• Texto de leitura:
┌────────

Os avanços que serão obtidos pelo Brasil com a reforma tributária são inquestionáveis. A simplificação e transparência do sistema proposto nos levarão a padrões internacionais e condizentes com o País que é a 8ª Economia do mundo.
Contudo, a proposta apresentada até o momento leva a um aumento brutal da carga tributária do setor: dos atuais 9,74% de para 26,50%[1]. Essa mudança deverá levar a um aumento médio de 18% nas tarifas de água e esgoto. [2]
É preciso lembrar que mais da metade da população não possui cobertura de esgoto e cerca de 15% dos brasileiros não têm acesso à água tratada[3]. Nesse Brasil sem saneamento, quase 75% da população tem renda de até um salário-mínimo[4]. Ou seja, se o modelo proposto prevalecer, a população será duplamente impactada: com tarifas mais altas e com o potencial atraso no acesso a esses serviços essenciais.
O aumento previsto afetará inclusive a população beneficiária do mecanismo de cashback, que sofrerá com um aumento médio de 6,5% na tarifa.

└────────

• Extrato de dados:

┌────────

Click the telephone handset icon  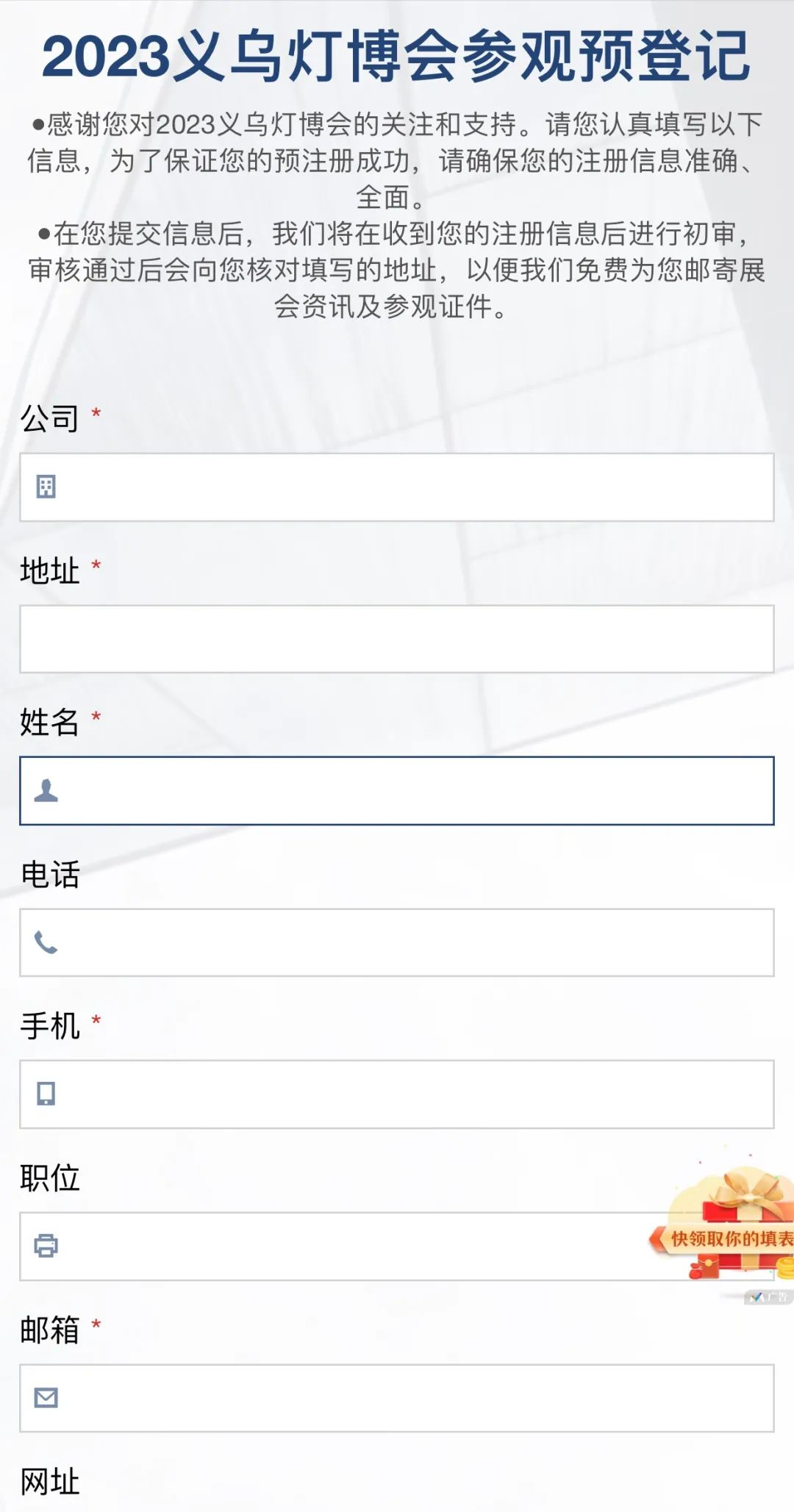tap(46, 942)

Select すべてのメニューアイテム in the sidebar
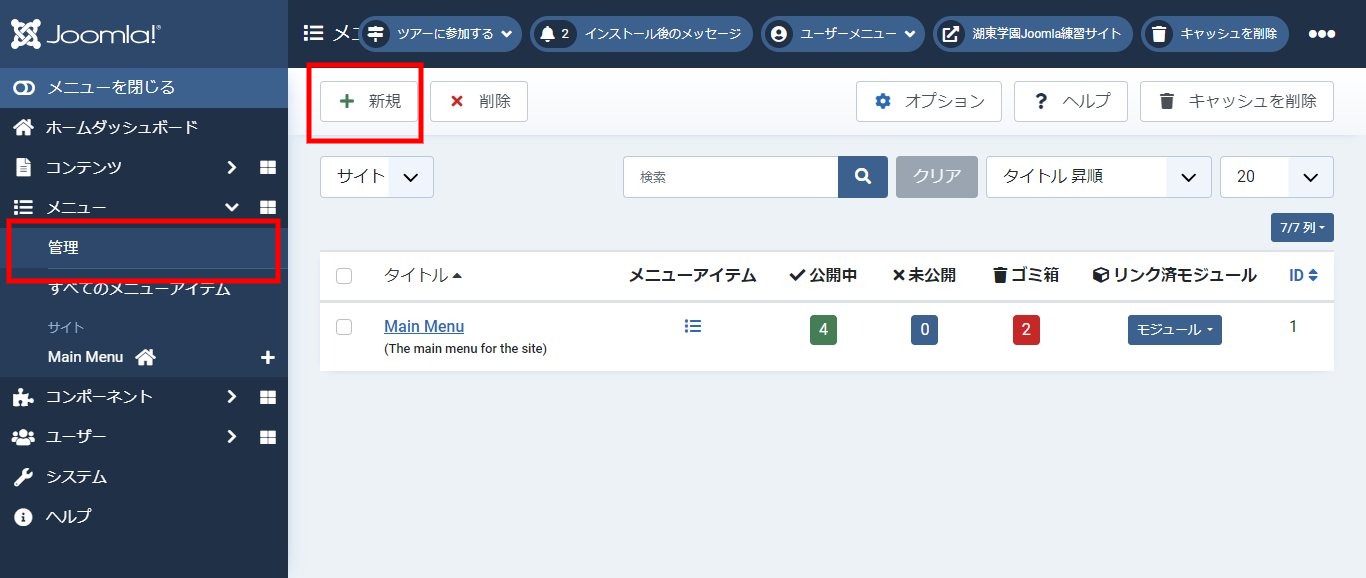(x=139, y=289)
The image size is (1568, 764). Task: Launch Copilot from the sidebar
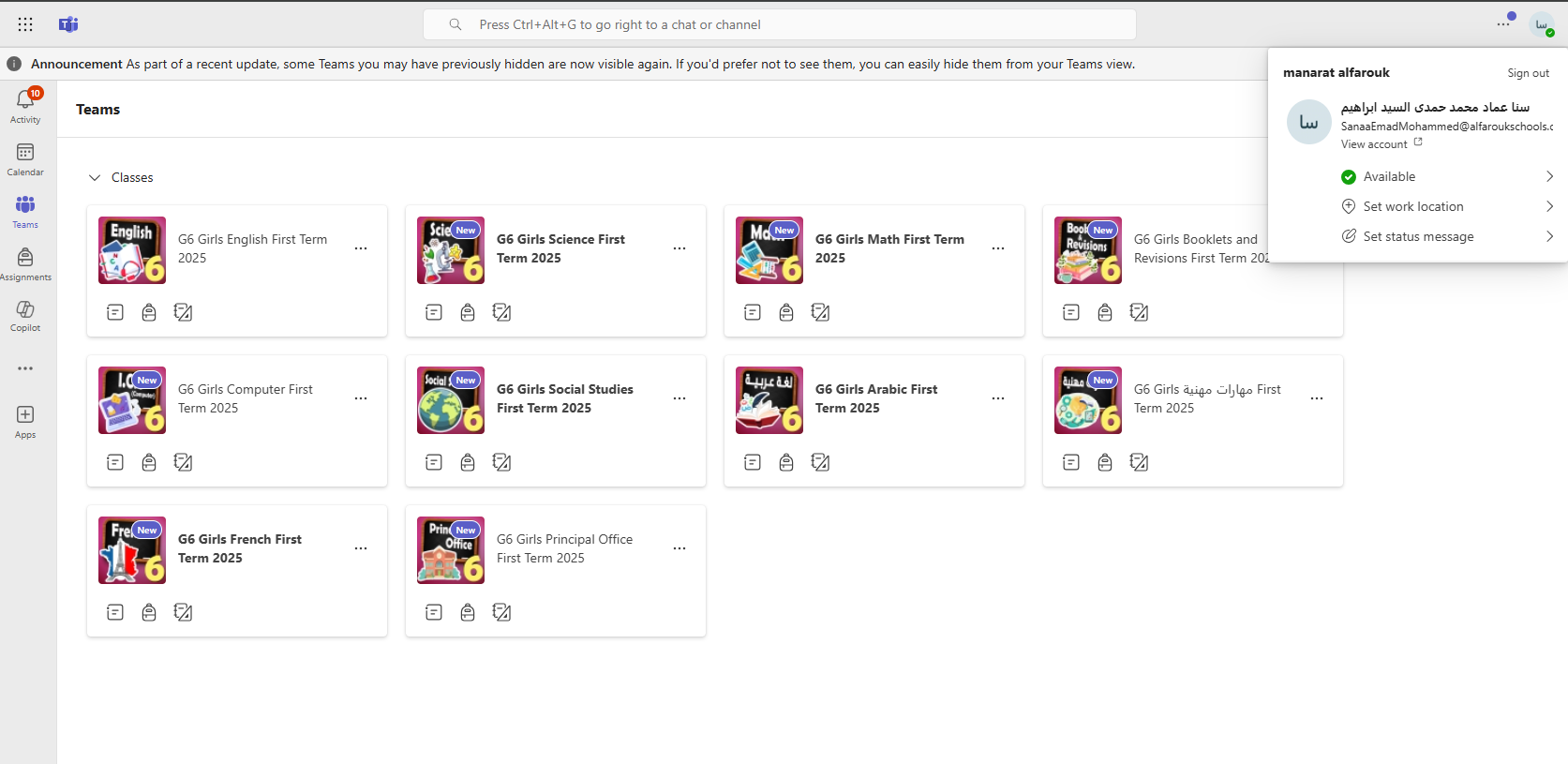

└────────

• Sua tarefa: Retome o texto sobre a reforma tributária e as tarifas de água e esgoto, continuando-o a partir da última frase.

• Resposta à tarefa:
O aumento na carga tributária do setor compromete toda a sociedade e põe em risco o pacto proposto pelo próprio Congresso Nacional por meio do Marco do Saneamento (Lei 14.026/2020), que estabelece como meta a universalização dos serviços até 2033.
Estudo elaborado pela Pezco Consultoria demonstra que em todos os cenários analisados com diferentes alíquotas (de 25% a 29%), o setor de saneamento tem perda de PIB – mesmo que a economia como um todo ganhe. O saneamento básico seria, portanto, um dos setores mais fortemente afetados pela reforma tributária, a não ser que tal impacto seja atenuado por meio da regulamentação.
Vale mencionar que o saneamento está em pleno processo de amadurecimento. Nos últimos quatro anos foram realizados 49 leilões de parcerias entre os entes públicos e privados. Esses recursos somados representam cerca de R$ 150 bilhões de investimentos contratados em 18 Unidades da Federação[5]. Atualmente, há 42 projetos em desenvolvimento com investimentos estimados em aproximadamente R$ 114 bilhões, beneficiando 40 milhões de brasileiros[6].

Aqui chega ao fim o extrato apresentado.